Yeni Avrasyacıları siyasal kurguları bakımından ele alacak olursak, daha önceden de belirtildiği gibi imparatorluk önerilmektedir.Ekonomik sitemi Klasik Avrasyacılar gibi olmasının yanında ekonomiye yapılan vurgu Klasik dönemden çok daha fazladır. Bunun en büyük nedeni olarak Asya ekonomilerinin yükselişe geçmesi, o dönemde özellikle enerji sektöründen elde edilen gelirler önemli rol oynamışlardır.

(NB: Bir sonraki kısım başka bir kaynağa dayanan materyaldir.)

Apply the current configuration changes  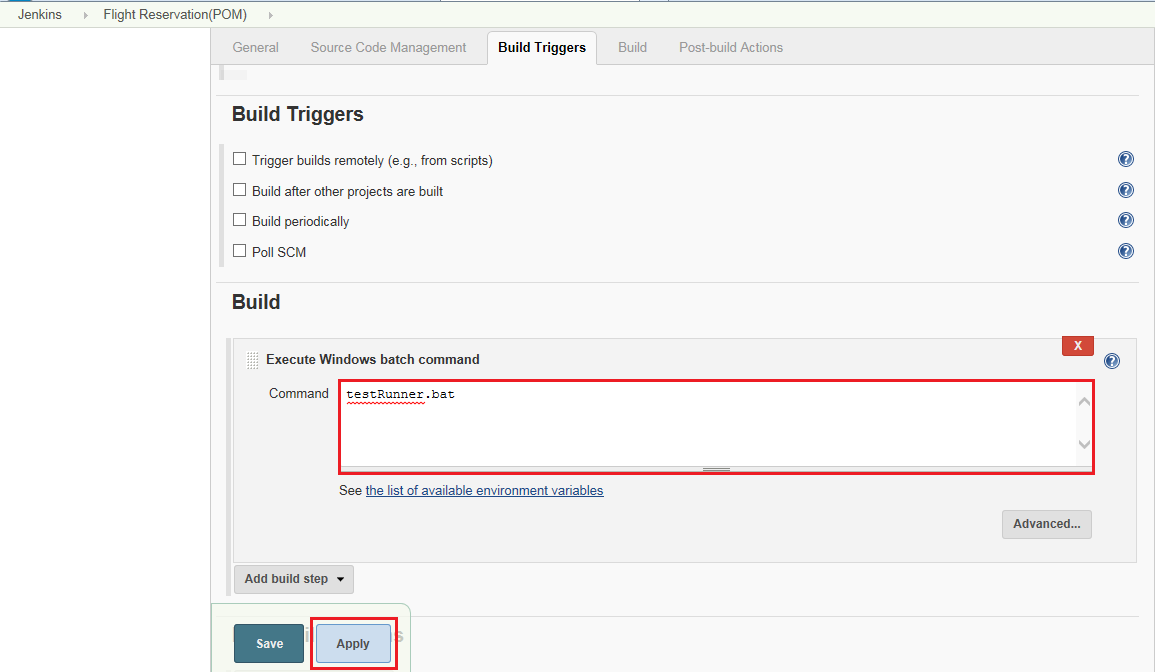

Sosyal algılarında temel kavramlarda ayrışmalar olmasa da dinsel ve kültürel alanda Avrasya kapsamında ele alınana bütün devletlerin ateizm ile savaşması gerektiği vurgulanmaktadır. Ortodoks ve Müslüman anlayışı ve Rus-Müslüman Federasyonu düşüncesi savunulmaktadır. Bunun nedeni toplumun parçası haline gelmiş güçlü bir Müslüman popülasyonun olmasıdır.
Avrasyacılığın odağında Rus halkı bulunmaktadır. Dünya üzerinde kurulacak olan adil düzenin temsilcisini kendileri olarak görmekte ve o bu bağlamda büyük bir ''Medeniyet İnşa Projesi'' kurgulamaktadırlar.
Sonuç olarak; her devletin siyasi eylemlerinin ve eğilimlerinin ardında bazı fikirler, hayaller yatar. Rusya bu kapsamda gerek sosyolojik, tarihî gerekse kültürel, dinî açıdan kendine öz bir yaklaşımla tek kutuplu dünya düzeni anlayışına karşı çıkmış ve büyük bir medeniyet projesini düşlemiştir. Atlantik İmparatorluk düzeninin adaletsiz, yayılmacı ve ben merkezli tutumunun karşısında duran Rusya acaba Avrasyacılığın temel ilklerini gerçekleştirme hususunda ne kadar etkilidir soru işaretidir.